In 1964, Erik Lawaetz, a Danish-West Indian developer from St. Croix, purchased Balenbouche Estate from the Floissac family, along with other surrounding farms. He began diversifying the traditional crops, trying to revitalize agricultural production. Jennie Lawaetz refurbished the largely empty 180-year old Plantation House with antiques. However, the couple did not live permanently in St. Lucia and encountered many obstacles. In their absence, the properties were mismanaged, and following independence in 1979, there was political tension and economic turmoil.
Roy and Uta Lawaetz
In 1984, Mr. Lawaetz’s daughter-in-law, Uta Lawaetz, visited Balenbouche Estate and realized that the property was in critical financial and legal condition. Uta and her husband, Caribbean artist Roy Lawaetz, decided to stay and face the tremendous challenges, including the government acquisition of most of the family land in the late 1980′s. Yet they persevered, and were able to save the Balenbouche plantation house and surrounding acreage. Roy and Uta began repairing and renovating the old buildings and establishing new crops, such as Carambolas, passion fruit, ginger lilies, vegetables and tobacco.
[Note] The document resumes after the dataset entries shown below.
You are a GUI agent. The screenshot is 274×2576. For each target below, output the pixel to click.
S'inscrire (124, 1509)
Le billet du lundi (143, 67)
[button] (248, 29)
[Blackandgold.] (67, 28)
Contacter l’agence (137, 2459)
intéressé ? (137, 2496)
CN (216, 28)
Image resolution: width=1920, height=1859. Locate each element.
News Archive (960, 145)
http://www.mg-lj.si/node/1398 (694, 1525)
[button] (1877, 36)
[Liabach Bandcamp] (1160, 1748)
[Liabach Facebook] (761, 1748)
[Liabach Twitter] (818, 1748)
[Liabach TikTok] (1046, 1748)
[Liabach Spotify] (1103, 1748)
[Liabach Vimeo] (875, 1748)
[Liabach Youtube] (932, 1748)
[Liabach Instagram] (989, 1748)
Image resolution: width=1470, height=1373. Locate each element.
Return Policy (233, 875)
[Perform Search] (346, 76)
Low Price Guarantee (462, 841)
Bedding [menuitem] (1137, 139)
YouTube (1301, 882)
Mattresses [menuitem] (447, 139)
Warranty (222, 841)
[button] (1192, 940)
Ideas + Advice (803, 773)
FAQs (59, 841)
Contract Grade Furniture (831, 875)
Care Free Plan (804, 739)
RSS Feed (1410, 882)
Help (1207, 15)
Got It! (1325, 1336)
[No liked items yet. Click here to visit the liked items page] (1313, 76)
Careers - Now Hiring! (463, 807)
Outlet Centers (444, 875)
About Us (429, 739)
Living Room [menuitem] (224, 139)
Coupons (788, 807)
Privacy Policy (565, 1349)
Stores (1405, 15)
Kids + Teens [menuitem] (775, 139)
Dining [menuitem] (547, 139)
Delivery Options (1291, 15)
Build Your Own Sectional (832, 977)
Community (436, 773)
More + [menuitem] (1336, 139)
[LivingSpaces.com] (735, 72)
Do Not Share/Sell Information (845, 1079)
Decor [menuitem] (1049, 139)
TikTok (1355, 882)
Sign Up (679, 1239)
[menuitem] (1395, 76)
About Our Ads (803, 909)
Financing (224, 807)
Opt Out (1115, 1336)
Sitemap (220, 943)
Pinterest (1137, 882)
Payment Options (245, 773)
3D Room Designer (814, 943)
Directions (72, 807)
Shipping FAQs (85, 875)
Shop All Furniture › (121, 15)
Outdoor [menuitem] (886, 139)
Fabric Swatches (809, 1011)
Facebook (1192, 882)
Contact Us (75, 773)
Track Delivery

Verena and Anitanja Lawaetz
When Roy and Uta separated in 1991, Roy Lawaetz returned to his art career, while Uta remained at Balenbouche with their two daughters. Uta, an architect and interior designer from Germany, had grown up on a farm in Austria and spent many years in the Far East. She felt prepared for the task and knew that only a strong presence would enable her to protect and care for Balenbouche and her children. Gradually the estate was able to support itself through a combination of farming and tourism. For the three women, the preservation and development of the property is a lifelong commitment.